Cybersecurity vendor GreyNoise also documented exploitation activity that increased this week.
"GreyNoise observed a significant spike in attacker activity the day CISA added CVE-2023-24489 to their Known Exploited Vulnerabilities Catalog," GreyNoise wrote in a blog post.
The blog included a graph that tracked malicious activity against the ShareFile flaw. While there was minimal activity throughout June and July, GreyNoise observed 72 IP addresses attempting to exploit CVE-2023-24489 on Aug. 15, the day before the flaw was added to the catalog. The cybersecurity vendor told TechTarget Editorial that it appears attackers are leveraging compromised infrastructure in both South Korea and the United States to the launch the observed attacks.
UPDATE 8/18: In a statement to TechTarget Editorial, Citrix said a fix for CVE-2023-24489 was released with ShareFile version 5.11.24 on May 11, and that more than 83% of customers had patched the vulnerability prior to the June disclosure. The company added that while there was a spike in threat activity following the KEV catalog addition, which amounted to 75 attacks, the activity "died down immediately given that the issue has been addressed."
"When this vulnerability was discovered, we worked with and notified impacted customers in advance of the announced CVE to update to the latest version of our software to assure the safety of their data. Our control plane is no longer connected to any ShareFile StorageZones Controller (SZC) that is not patched," Citrix said in the statement. "The incident affected less than 3% of our install base (2,800 customers). There is no known data theft from this incident."
While ShareFile uses AES encryption with cipher block chaining mode and PKCS 7 padding, GreyNoise said the vulnerability can be exploited due to a design flaw where the application does not correctly validate decrypted data. Like CISA, GreyNoise urged users to apply the latest patch.
"Attackers can exploit this vulnerability by taking advantage of errors in ShareFile's handling of cryptographic operations. This oversight allows attackers to generate valid padding and execute their attack, leading to unauthenticated arbitrary file upload and remote code execution," the blog post said.
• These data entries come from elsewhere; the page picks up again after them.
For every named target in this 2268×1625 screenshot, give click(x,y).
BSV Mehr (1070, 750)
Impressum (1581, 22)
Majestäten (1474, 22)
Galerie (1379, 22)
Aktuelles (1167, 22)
GreyNoise also warned that proof of concept (PoC) exploits have been published for CVE-2023-24489 on GitHub, increasing the probability that attackers will leverage the flaw in future attacks. However, Assetnote researchers were the first to release the PoC in July along with a blog post that urged developers to be cautious when working with cryptographic code because "it can be easy to make subtle mistakes."
"Given the number of instances online and the reliability of the exploit, we have already seen a big impact from this vulnerability," Assetnote wrote in the blog.
ShareFile is the latest MFT product to be targeted and recent attacks show successful results for adversaries. The Clop ransomware gang has engaged in an ongoing campaign against Progress Software MoveIT Transfer customers tracing back to a zero-day attack in May. Fallout has been substantial as victims continue to emerge three months later. Prior to that, Clop operators exploited another zero-day flaw in Fortra's GoAnywhere managed file transfer product that led to prominent victims such as Rubrik and Hitachi Energy, along with healthcare organizations.